Investors have for some time seen euro area sovereign bonds offering yields below zero on a real basis, while yields on 10-year German Bunds hit negative territory on 14 June for the first time on record – investors being prepared to pay to own German government debt irrespective of inflation.
THE “JAPANISATION” OF EUROPE
The news about the Bund is another stark reminder that investors need to re-think their approach to fixed income as the “Japanisation” of Europe takes hold, reflects Salman Ahmed, chief investment strategist at Lombard Odier Investment Managers.
“Central banks have become dominant players in bonds in order to fulfil their economic objectives. For investors, that is a serious problem. It means taking greater risk for very low returns in a stressed liquidity situation,” Ahmed says.
The ECB’s direct purchases, have also pushed corporate bonds yields in Europe further into negative territory. According to data from Ashmore, some 15% of European corporate bonds offered negative yields by mid-June.
“Negative corporate bond yields are prima facie evidence of bubble valuations in European fixed income markets,” says Jan Dehn, head of Research at Ashmore.
Europe’s low yield is thought to be impacting fund selectors’ demand for these assets.
“Traditionally considered ‘safe-haven’ assets are providing very low or even negative yields thus pushing investors to look for alternative source of returns,” says Filippo Stefanini head of Hedge Funds & Manager Selection at Eurizon Capital SGR.

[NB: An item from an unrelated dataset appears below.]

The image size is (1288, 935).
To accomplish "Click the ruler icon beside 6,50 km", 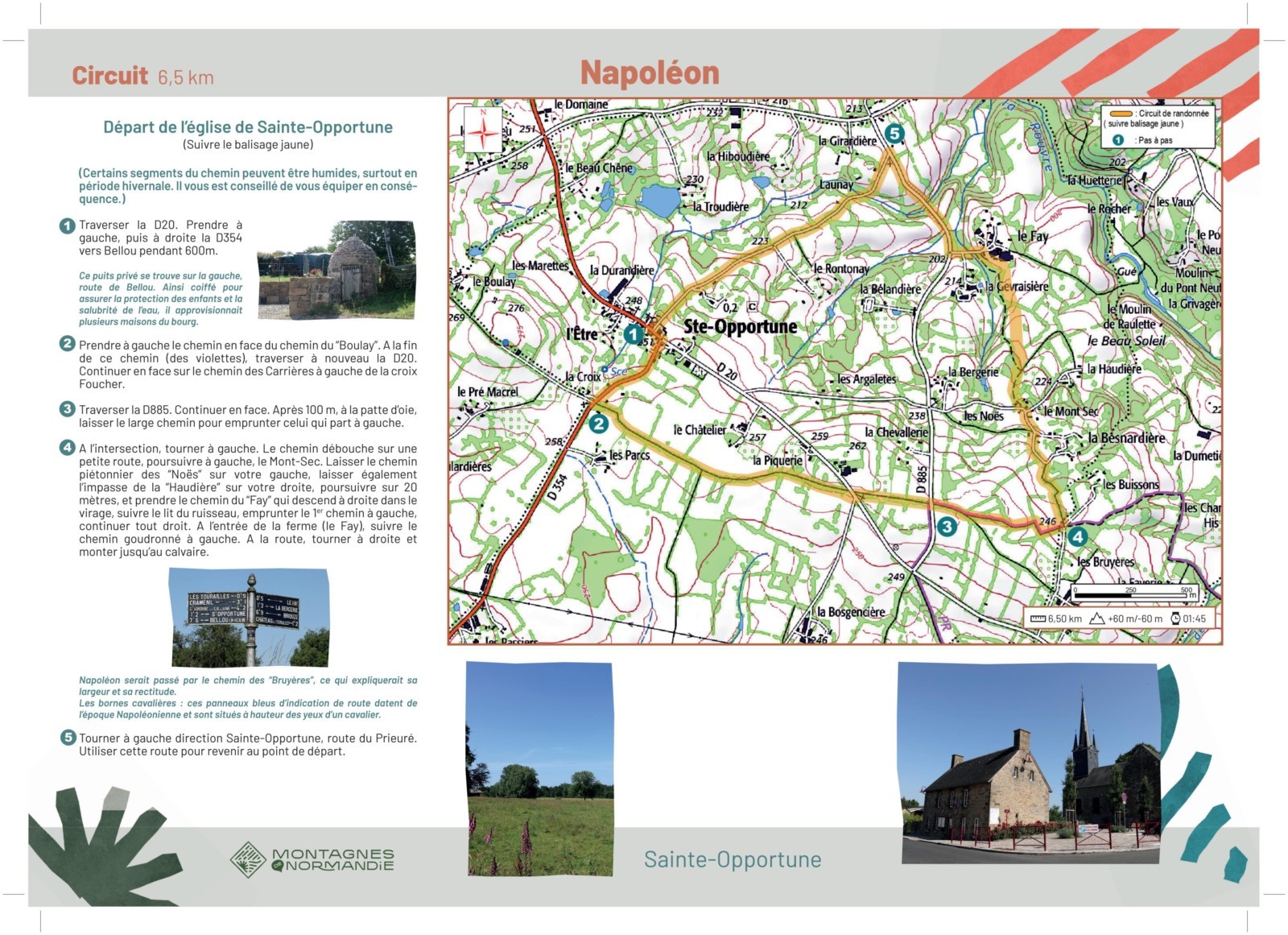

“That’s why we have recently seen a bigger search for ‘income’ products with low risk and some sort of resilience to stressful market events,” Stefanini says.
While some Italian fund selectors reckon there is more interest in absolute return strategies, Domenico Fazio, director of Family Office at Agenda Invest, says fund selectors’ strategies are focusing on alternative fixed income selection on the back of deeply low or negative yield.
According to data from industry body Assogestioni, Italy’s investment activity in fixed income funds has exhibited erratic behavior.
The Italian market saw net inflows of €360.4m to fixed income funds in Q1 2016, against net inflows of €12bn over the same period a year ago. However, the last quarter of 2015 saw net outflows of €2bn. In April this year, net inflows to fixed income funds reached €1.2bn, which compares with net inflows of €4.5bn year-on-year.